We eventually left because one of Kate's friends had a meltdown and went back to her house. I paid for a taxi (which pissed everyone off somehow), we got there, and one of the guys cheered her up while the three girls remaining (we started out with a group of like (10+) talked with one of the guys remaining.
It's weird to discuss my arrogance about Indian culture. It's one of the few cultures I wasn't exposed to in my childhood, and he's Indian, so talking about the pressure of his family was familiar to me in a lot of ways, but at the same time it wasn't. After Kate's friend was calmed down, we had to find David, who saved my ass a few days ago but ended up absolutely hammered somewhere in town.

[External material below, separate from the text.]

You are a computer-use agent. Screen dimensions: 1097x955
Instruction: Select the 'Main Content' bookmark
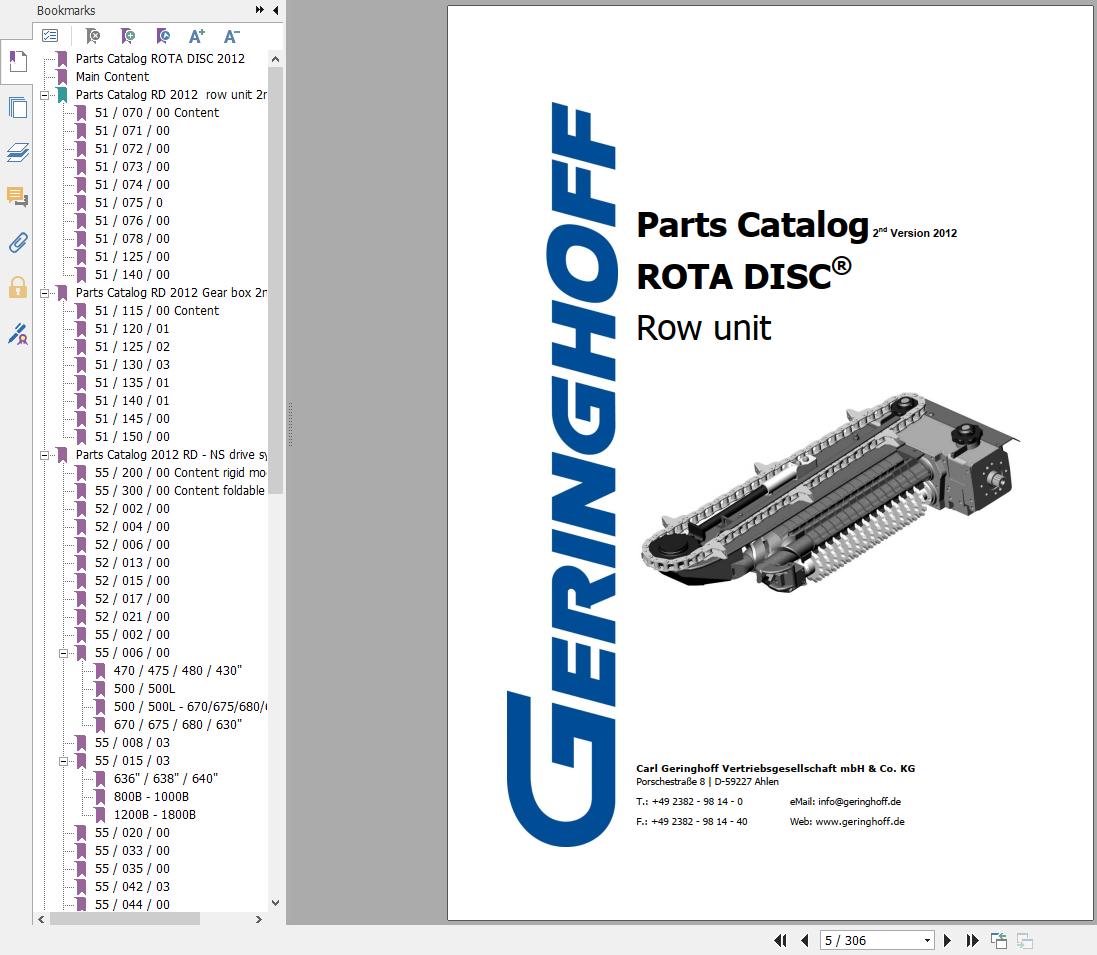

The place isn't big. We wandered around for awhile, calling David occasionally, until we found him. During that time the group mainly stayed ahead of me and the Indian guy. In a way, it was bizarre yet...comfortable talking to him? I've never been that comfortable talking to a guy like that in real life in my life. I told him things I never tell anyone on the first day, like I told him a bit about Nick, I admitted how insecure I was about my appearance, it may have been the alcohol talking but I feel like in the long run it wasn't.
I understood him a bit better, and he seemed to understand me than most people usually do. He said he found me attractive (and it may have been BS but it sounded sincere), and I shouldn't be worried about finding someone because as I said to him, "They're going to find us when we're not looking."
It was just...a weird experience. We talked casually about anime and technology and video games and 9/11 and my writing a little bit until about 6am in the morning, when after a discussion about the next 'web generation' died, we both decided to go to bed. He got me a pillow and a blanket, hugged me goodnight, and went upstairs.
I...don't really know how I feel at the moment.